Walter Jennings: I wanted to ask our guests if there is any song that kind of powers them through their journey, um, in this field, uh, what song would you take with you into the Finoverse?
Sheila Warren: Oh my goodness. And there's so many great choices. I've been listening to a lot of seventies protest rock with my kids lately, and we've been talking about like Kent State and the Vietnam War and all this kind of thing. But I've had a song in my head for the last two weeks, um, which I don't think is that well known. It's by a band called System of A Down. They were a huge band, um, in the United States in like the nineties. And it's a song called B Y O B. And B Y O B stands for Bring Your Own Bombs. But they don't say that. Uh, and there's a line in it that, uh, they repeat over. It's kind of a metal song. So it's probably surprise people that I listen to this kinda music, but I love this kinda music.
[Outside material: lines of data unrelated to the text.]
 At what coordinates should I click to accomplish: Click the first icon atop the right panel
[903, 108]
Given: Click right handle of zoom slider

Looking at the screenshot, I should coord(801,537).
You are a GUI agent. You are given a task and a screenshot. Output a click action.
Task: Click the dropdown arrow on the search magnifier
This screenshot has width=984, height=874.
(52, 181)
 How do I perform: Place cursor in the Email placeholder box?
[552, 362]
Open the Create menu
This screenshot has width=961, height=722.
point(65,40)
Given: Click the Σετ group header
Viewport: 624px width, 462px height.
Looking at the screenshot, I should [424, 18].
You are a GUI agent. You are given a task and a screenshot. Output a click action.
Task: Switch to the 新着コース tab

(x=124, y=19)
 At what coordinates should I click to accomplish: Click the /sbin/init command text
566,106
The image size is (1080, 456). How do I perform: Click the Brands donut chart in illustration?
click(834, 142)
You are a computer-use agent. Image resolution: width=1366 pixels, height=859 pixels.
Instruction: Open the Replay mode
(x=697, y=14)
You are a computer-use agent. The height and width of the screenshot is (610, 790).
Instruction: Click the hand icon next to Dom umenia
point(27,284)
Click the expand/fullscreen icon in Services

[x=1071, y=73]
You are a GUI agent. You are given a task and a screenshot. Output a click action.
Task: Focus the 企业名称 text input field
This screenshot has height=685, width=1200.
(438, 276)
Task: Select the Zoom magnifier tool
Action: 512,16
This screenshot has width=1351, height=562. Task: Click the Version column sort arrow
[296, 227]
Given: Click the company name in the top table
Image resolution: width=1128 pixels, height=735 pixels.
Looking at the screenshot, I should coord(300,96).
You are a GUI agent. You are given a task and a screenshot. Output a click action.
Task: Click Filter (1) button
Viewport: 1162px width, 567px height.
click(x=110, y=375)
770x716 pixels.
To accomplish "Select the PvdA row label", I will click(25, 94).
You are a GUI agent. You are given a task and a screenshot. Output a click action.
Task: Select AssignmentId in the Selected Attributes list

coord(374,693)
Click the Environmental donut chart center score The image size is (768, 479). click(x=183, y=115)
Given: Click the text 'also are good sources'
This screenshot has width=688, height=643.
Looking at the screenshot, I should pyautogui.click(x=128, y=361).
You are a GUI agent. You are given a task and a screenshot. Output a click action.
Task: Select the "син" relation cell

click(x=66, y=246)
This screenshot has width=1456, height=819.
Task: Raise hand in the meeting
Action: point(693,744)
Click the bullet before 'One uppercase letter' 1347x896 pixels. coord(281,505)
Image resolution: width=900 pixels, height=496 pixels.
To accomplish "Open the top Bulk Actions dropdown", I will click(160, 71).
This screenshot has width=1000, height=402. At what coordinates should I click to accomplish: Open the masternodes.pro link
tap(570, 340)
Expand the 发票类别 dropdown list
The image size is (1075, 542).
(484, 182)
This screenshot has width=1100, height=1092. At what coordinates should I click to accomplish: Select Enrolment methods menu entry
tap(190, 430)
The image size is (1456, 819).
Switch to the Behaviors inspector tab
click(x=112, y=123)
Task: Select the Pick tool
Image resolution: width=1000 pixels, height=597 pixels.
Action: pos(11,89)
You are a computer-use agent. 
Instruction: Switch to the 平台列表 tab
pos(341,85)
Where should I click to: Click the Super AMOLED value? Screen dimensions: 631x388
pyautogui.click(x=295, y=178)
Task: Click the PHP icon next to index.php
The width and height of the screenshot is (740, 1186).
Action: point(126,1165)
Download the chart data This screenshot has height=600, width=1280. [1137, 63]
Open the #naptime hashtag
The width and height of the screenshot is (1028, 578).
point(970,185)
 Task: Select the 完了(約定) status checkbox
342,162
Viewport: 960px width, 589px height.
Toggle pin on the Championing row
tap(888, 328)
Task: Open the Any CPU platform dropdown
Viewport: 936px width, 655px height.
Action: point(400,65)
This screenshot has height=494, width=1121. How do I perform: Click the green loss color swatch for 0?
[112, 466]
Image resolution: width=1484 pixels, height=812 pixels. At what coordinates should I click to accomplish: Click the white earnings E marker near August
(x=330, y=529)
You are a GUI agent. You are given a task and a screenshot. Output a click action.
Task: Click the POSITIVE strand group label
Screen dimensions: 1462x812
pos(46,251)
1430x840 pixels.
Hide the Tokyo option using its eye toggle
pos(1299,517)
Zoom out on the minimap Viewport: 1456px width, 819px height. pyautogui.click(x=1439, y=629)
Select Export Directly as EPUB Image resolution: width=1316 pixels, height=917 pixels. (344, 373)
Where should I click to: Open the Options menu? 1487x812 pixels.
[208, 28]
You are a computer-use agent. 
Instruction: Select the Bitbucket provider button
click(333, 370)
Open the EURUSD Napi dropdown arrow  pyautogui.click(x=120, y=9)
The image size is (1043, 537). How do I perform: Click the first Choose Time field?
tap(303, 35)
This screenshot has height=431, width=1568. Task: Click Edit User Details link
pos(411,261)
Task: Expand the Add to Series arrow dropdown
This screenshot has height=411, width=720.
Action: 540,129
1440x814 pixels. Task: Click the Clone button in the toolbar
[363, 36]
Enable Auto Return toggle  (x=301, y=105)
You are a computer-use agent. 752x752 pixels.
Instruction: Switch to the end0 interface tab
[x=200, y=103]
There's a line in it says, why don't presidents fight the war? Why do they always send the poor? And the lead singer just says it over and over and over again. And I've just had that, I've been waking up with that in my head for, I don't know exactly why. Clearly I'm working something out, but I've just been thinking so much about how our systems, all of our systems, right, they just, they just leave so many behind our political system, our technological systems, our financial systems. And I think that is such a shame and such a tragedy. So that's a song that it's also just like got a great beat and it really pumps me up. So I've listened to that a lot lately. So that's my answer.
Walter Jennings: Well, thank you Sheila Warren, the CEO of the Crypto Council for innovation. It's been great having you on Waves in the Finoverse. We really appreciate it. Thank you so much.
Sheila Warren: Thank you, Walter. It's great to be here.